## PROBLEM DESCRIPTION
From the line with "The width and height of the screenshot is (1200, 693)." through the line with "Click the quiet", inclusive, return each line of the data below exactly and leave the rest out.

##### TASK MATERIAL

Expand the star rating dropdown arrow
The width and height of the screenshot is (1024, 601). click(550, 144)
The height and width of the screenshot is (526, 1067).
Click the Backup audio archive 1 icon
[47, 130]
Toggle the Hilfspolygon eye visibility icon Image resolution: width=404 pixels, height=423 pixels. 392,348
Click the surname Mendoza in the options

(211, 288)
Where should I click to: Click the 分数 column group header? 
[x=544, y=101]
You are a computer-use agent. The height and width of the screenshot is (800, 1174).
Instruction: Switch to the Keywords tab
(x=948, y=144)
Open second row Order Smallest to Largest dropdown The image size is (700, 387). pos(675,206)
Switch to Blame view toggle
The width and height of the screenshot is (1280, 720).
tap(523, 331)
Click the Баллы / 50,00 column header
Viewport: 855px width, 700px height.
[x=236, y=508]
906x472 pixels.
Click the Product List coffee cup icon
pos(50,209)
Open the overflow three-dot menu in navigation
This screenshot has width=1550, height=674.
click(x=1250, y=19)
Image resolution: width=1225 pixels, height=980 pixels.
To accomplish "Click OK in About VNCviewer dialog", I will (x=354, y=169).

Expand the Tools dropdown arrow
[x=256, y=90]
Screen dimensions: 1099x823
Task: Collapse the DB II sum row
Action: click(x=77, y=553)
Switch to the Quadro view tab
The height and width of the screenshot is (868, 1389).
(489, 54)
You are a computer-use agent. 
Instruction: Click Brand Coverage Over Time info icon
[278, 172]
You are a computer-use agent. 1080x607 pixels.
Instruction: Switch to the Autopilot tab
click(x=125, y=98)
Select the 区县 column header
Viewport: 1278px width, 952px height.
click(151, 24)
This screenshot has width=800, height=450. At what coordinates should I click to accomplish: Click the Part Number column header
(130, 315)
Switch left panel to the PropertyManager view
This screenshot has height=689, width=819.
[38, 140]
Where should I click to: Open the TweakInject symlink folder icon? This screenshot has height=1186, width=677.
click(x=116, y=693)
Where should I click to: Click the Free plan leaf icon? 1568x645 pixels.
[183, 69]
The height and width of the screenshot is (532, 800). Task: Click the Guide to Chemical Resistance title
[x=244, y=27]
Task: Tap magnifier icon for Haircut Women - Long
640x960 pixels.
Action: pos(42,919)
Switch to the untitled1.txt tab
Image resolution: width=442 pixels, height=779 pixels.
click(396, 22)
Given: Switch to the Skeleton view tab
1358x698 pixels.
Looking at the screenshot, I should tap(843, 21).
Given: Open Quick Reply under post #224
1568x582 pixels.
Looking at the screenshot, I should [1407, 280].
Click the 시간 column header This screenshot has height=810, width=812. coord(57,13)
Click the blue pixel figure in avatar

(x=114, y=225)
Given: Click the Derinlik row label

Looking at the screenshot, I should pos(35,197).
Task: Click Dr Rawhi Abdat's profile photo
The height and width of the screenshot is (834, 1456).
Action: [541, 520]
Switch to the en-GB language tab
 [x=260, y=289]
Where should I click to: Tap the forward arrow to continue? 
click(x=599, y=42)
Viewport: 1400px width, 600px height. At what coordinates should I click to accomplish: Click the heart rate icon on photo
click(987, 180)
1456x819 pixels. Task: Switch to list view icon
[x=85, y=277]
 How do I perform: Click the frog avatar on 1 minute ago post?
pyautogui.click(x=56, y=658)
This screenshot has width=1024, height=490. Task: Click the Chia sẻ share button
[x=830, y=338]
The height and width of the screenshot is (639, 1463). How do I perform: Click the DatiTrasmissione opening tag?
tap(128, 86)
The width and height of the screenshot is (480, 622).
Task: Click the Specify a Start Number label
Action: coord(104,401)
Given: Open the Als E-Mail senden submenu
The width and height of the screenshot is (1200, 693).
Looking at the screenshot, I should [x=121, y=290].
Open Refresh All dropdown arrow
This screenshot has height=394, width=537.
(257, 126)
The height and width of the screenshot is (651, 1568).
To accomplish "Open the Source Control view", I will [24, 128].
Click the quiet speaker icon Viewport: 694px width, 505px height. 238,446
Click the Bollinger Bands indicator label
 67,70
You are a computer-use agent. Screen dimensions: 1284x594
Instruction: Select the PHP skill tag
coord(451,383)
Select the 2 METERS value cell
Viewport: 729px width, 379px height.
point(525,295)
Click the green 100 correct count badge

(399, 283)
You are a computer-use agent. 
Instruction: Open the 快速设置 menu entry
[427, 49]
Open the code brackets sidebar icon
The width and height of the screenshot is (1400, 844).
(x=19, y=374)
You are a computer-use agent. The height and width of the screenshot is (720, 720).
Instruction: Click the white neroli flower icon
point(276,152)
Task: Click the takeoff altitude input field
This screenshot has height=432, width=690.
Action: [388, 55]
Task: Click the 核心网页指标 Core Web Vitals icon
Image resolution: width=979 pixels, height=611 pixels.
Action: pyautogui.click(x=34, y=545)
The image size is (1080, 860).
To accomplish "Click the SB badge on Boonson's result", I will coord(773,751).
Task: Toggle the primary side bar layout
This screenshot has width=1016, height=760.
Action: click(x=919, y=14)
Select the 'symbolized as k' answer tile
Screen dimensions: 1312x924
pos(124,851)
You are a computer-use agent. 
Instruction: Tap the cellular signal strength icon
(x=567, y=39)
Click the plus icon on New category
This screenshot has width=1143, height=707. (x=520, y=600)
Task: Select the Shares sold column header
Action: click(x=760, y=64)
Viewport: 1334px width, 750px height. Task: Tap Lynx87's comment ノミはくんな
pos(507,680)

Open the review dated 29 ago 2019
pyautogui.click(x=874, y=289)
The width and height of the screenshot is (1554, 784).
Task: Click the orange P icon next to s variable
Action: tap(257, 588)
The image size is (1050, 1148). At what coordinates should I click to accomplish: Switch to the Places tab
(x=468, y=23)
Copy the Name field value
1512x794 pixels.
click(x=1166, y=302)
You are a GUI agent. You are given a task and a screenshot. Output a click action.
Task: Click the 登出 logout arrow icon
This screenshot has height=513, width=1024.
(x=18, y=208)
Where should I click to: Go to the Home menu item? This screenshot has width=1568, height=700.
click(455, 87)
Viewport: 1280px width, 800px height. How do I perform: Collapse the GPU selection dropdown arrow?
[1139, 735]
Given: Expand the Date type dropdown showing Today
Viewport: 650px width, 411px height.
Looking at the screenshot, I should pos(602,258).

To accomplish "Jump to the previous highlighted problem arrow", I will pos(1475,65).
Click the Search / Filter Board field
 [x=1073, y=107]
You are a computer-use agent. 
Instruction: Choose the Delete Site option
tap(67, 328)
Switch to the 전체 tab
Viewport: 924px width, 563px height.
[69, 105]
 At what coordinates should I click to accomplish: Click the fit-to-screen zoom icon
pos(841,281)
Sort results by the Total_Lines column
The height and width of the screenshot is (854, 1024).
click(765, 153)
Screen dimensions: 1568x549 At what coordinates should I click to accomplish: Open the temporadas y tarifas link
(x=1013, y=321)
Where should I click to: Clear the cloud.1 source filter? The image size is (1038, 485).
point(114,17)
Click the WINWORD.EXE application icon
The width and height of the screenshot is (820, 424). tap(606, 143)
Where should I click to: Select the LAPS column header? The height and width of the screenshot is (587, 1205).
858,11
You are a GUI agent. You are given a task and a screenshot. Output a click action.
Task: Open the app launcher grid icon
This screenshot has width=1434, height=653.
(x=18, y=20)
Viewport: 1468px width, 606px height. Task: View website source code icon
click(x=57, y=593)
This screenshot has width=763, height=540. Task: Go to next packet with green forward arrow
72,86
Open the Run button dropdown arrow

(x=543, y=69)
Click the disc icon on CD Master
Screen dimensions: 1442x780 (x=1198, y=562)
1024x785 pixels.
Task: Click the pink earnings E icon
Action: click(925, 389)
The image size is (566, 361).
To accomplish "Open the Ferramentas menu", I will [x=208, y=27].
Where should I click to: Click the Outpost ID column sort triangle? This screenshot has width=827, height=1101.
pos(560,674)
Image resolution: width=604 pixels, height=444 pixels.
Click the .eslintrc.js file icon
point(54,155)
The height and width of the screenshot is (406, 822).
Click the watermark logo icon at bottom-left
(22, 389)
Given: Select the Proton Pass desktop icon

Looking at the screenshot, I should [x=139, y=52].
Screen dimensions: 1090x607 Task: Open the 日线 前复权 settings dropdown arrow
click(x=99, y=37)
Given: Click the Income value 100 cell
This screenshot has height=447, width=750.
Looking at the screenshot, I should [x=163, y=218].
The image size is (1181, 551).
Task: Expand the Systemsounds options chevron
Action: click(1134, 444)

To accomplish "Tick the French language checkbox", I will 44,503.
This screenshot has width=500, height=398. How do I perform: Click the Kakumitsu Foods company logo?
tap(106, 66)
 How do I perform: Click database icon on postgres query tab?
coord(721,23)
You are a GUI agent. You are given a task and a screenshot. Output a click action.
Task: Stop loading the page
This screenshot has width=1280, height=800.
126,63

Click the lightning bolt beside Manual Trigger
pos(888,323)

##########

## PROBLEM SOLUTION
The width and height of the screenshot is (1200, 693).
Looking at the screenshot, I should [x=121, y=290].
Open Refresh All dropdown arrow
This screenshot has height=394, width=537.
(257, 126)
The height and width of the screenshot is (651, 1568).
To accomplish "Open the Source Control view", I will [24, 128].
Click the quiet speaker icon Viewport: 694px width, 505px height. 238,446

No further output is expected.